Figure 6(a) Heat map of the d0 distances for running 30-year mean changes in winter (DJF) mean air temperature over British Isles (the curves are shown in Fig. 1b, underlying data are shown in Fig. 1a) with redder color for more similarity and brighter color for less similarity between respective curves. The values of the semimetric d0 are scaled to the interval [0,1]. The acronyms of the model simulations are explained in Sect. 2. The definition of the distances is explained in Sect. 3.1. (b) is the same as (a), but for d1 distances.


Figure 7The same as Fig. 6, but for running 30-year mean relative changes in summer (JJA) mean precipitation over eastern European region (the curves are shown in Fig. 2b, underlying data are shown in Fig. 2a).


Figures 6 and 7 present the values of d0 (panel a) and d1 (panel b) distances for the two chosen datasets presented in Figs. 1 and 2. Firstly, there are clear differences between the evaluation based on d0 and d1 semimetrics, because each of them is based on different aspects of evaluated curves. It is well apparent from the comparison of maximum distances. In the case of JJA pr over EA (Fig. 7), the d0 distance is the largest for the driving HadGEM GCM (dGCM_HadGEM) and ALADIN RCM driven by CNRMCM (ALAD_CNRMCM). These two simulations effectively represent lower and upper bounds of the multi-model ensemble (Fig. 2). In contrast, according to d1 the most dissimilar time series are GCM simulations by IPSLCM and CNRMCM (Fig. 7b), because their temporal development has largely an opposite sign, even though they do lie “inside” the multi-model ensemble (Fig. 2).

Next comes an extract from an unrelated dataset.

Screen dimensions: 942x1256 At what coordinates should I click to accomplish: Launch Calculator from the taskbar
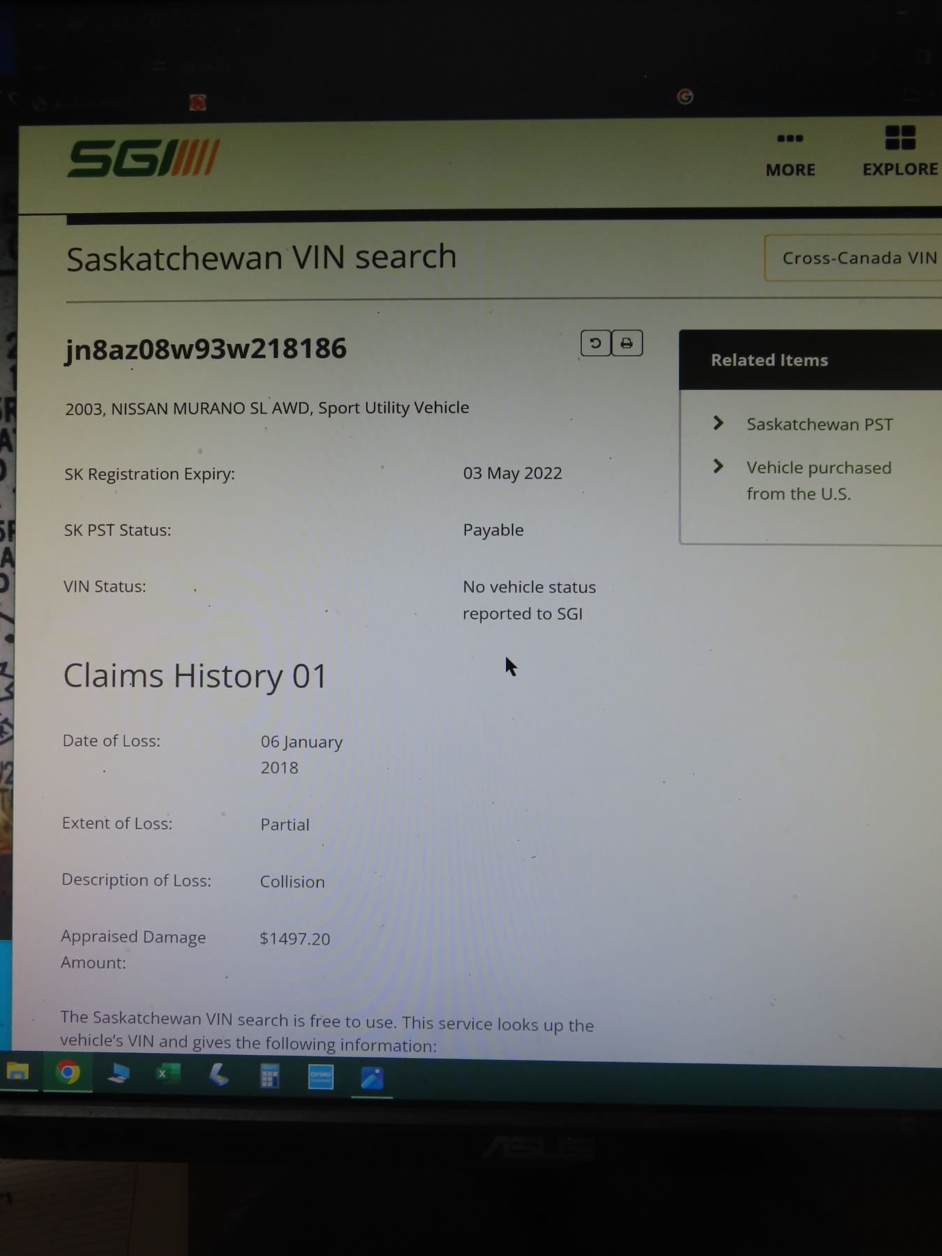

Figure 8An example of the dendrogram resulting from hierarchical cluster analysis based on d1 distances for running 30-year mean changes in winter (DJF) mean air temperature over British Isles (underlying similarity matrix in Fig. 6b).


The second step of the proposed methodology is to quantitatively evaluate and visualize the similarity between simulations and their clustering according to their mutual distances. This would traditionally be done by means of hierarchical cluster analysis which arranges the members of the multi-model ensemble into a dendrogram, as shown for example in Fig. 8 for the DJF tas over BI based on d1 (R heatmap.2 function from the gplots package was used for the dendrogram creation; see Supplement). However, the interpretation of the dendrograms might not be straightforward, and relatively similar simulations might be assigned to quite remote clusters. In our example (Fig. 8) this is the case for the simulations of HadGEM and CNRM GCMs which are assigned to two remote clusters, even though their mutual d1 distances are among the lowest in the whole ensemble (the same applies to RCM simulations driven by these two GCMs; Fig. 6b). A similar result can be seen in the case of CNRM and MIROC5 GCMs. To overcome this hurdle we propose an innovative method of visualization of the similarities based on evaluated semimetrics distances, using the layout graphs (see Sect. 3.2). Figures 9 and 10 show the layout graphs for the two investigated cases. The main advantage of the layout graphs in comparison to classical dendrograms is that the structure of the ensemble is shown in 2-D, therefore the mutual distances are seen easily. The relationships noted above between the HadGEM, MIROC5 and CNRM clusters are easily interpreted using the layout graph (Fig. 9b).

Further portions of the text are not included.